Ce contraste qui porte la tension d’une contradiction, s’exposant au grand jour, laisse entrevoir quelque chose de plus fondamental qui anime une résistance dont l’œuvre de Pépin témoigne : entre la modernité et la tradition, le pari doit être fait sur la mémoire, non sur un passé statufié, mais un passé-source qui irrigue le présent. C’est cette source jaillissante, liée à la quotidienneté, qui donne la tonalité de l’œuvre de Pépin.

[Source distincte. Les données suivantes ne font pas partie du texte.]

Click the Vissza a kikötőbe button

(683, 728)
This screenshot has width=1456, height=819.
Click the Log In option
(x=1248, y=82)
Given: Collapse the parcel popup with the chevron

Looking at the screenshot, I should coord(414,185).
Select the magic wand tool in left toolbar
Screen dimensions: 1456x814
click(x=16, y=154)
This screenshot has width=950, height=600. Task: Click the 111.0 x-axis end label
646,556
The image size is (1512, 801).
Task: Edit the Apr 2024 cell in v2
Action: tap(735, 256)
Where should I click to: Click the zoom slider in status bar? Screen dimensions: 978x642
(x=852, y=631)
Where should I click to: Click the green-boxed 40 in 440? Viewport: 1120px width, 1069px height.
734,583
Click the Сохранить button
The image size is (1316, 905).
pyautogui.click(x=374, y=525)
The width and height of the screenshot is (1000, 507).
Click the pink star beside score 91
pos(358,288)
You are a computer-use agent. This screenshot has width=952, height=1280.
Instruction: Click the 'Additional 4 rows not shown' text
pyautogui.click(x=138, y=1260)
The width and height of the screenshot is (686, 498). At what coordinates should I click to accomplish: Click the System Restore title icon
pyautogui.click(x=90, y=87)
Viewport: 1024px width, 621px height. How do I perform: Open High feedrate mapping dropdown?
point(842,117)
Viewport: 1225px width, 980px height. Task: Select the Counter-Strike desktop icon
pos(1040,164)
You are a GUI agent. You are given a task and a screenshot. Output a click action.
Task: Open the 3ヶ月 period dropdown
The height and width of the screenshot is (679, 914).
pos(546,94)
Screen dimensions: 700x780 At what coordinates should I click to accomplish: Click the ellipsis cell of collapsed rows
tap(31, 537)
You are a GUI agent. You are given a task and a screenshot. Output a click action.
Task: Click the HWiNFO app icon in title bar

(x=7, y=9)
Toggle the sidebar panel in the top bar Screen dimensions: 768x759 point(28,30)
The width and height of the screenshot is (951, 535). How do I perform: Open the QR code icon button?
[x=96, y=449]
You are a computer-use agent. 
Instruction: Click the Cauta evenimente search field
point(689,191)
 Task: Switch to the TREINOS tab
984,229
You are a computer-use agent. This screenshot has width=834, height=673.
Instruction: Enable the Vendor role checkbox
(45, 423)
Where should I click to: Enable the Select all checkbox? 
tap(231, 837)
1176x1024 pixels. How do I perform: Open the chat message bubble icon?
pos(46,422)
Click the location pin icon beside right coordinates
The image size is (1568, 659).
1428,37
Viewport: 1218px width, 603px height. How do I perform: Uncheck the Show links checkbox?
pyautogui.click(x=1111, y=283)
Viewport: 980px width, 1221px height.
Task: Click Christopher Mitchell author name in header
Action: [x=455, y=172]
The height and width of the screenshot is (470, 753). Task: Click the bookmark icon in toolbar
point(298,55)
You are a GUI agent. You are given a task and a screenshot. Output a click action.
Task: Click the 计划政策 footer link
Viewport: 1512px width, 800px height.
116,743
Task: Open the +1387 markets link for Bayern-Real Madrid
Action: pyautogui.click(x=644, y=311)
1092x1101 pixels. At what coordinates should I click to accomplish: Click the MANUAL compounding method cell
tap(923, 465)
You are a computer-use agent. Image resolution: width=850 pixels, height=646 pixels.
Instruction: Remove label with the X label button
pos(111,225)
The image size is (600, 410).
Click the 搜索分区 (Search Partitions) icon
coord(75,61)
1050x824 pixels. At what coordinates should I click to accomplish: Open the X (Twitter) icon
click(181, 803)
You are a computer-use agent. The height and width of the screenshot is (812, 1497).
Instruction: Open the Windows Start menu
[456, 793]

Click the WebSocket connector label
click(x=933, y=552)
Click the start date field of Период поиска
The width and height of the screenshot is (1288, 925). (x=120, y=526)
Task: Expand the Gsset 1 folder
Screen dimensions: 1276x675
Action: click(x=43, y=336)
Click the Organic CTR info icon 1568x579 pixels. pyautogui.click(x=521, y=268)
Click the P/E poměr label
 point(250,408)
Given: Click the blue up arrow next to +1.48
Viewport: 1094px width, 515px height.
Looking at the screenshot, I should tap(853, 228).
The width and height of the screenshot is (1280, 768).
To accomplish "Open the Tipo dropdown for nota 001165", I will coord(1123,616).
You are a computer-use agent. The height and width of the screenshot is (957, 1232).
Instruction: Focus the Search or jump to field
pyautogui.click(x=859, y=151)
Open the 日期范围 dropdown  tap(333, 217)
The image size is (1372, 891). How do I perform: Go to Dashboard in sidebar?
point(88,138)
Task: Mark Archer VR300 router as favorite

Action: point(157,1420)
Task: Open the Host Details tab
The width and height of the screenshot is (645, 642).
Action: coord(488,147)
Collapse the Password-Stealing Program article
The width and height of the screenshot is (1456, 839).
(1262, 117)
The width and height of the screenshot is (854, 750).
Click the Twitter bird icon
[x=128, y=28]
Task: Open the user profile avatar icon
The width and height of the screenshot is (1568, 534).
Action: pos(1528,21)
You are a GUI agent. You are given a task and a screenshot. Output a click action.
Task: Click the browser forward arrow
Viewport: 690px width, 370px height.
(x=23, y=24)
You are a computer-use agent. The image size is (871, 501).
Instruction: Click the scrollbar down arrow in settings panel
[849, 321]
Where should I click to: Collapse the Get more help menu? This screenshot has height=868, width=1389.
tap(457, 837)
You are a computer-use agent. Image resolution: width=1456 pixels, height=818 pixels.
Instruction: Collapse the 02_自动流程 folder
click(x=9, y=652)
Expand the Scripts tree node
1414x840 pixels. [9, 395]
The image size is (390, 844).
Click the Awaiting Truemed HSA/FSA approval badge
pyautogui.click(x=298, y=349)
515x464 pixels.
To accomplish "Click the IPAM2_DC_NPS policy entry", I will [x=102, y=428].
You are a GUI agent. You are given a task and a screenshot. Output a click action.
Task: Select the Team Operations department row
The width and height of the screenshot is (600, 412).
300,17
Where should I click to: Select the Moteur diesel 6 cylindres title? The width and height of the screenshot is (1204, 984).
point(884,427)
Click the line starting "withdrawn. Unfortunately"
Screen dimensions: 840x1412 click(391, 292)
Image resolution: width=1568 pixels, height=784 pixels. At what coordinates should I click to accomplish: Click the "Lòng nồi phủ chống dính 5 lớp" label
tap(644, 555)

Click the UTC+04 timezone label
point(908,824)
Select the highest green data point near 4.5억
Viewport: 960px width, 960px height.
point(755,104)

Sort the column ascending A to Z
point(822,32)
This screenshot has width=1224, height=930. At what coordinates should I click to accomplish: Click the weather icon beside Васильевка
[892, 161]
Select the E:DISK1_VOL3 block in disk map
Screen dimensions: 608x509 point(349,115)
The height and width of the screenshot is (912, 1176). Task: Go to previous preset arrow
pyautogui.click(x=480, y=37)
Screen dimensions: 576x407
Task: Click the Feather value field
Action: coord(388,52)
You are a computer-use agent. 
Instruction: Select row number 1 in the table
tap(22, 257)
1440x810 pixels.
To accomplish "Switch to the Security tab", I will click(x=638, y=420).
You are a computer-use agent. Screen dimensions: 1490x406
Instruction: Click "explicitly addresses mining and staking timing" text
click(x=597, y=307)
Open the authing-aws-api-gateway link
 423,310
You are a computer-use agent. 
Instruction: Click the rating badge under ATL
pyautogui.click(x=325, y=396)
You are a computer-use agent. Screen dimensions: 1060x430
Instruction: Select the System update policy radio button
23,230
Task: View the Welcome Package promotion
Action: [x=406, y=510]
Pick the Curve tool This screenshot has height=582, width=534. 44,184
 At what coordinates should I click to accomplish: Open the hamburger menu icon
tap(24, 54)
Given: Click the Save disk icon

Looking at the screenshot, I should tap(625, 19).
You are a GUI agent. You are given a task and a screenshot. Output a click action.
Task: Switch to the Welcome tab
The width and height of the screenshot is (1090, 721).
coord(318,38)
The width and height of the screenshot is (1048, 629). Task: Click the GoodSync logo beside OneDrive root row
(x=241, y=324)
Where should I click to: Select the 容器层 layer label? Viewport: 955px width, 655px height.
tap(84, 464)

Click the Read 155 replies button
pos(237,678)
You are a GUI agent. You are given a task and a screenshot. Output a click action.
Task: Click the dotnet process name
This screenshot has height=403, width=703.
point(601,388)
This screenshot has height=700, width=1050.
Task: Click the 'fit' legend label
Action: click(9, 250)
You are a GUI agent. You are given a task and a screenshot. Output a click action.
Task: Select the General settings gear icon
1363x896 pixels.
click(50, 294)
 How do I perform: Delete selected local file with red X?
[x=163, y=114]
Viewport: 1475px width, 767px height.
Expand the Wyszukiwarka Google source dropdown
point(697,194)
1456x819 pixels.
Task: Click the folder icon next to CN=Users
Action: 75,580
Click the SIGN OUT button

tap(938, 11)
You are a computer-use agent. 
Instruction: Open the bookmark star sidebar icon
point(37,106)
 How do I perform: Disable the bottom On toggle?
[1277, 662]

Et en ce sens, Pépin reste l’auteur caribéen par excellence. Son œuvre se situant dans le confluent des différentes esthétiques et poétiques qui marquent la littérature ou plus généralement l’art caribéen, doit être rangée par-delà les mêlées idéologiques de la négritude, de la créolité, de l’antillanité ou de la créolisation, qui y sont par ailleurs tout à fait présentes. C’est dire que l’œuvre de Pépin réalise une synthèse heureuse et originale, qui dit avec plus de sobriété, mais aussi plus de délectation la complexité des sociétés antillaises tout en dessinant des voies par lesquelles une sortie de crise est envisageable. Ce n’est pas une œuvre de contestation ; c’est un descriptif acéré qui, à force de suffoquer, révolte, indigne et porte à inventer au nom de l’énergie qu’elle dégage, et qu’elle découvre dans une nouvelle Caraïbe. Si la négritude se voulait une poétique du nègre fondamental, la créolité une poétique du métissage, et la créolisation une poétique du tremblement, Pépin nous propose une poétique de la transe où le flot du dire captive le lecteur dans un autre état de conscience proche de la fascination et de l’hypnose. Pourtant cette poétique n’a rien d’un somnifère : elle est le voyage comparable au voyage initiatique qu’entreprend le sèvitè vodouisant qui retrouve la « voix »/voie des ancêtres, en même temps qu’il découvre la parole libérée de la pleine lune : parole de l’origine, parole de minuit où les choses et les humains se mêlent dans une inextricable métamorphose qui traduit la force créatrice de l’imaginaire. C’est en cela que Pépin est original ; il conte comme on conte dans la nuit tout en libérant des états de conscience nous faisant voir le présent comme manque de « présence ». Mais un manque de présence qui est déjà, à sa manière, présence de la Présence.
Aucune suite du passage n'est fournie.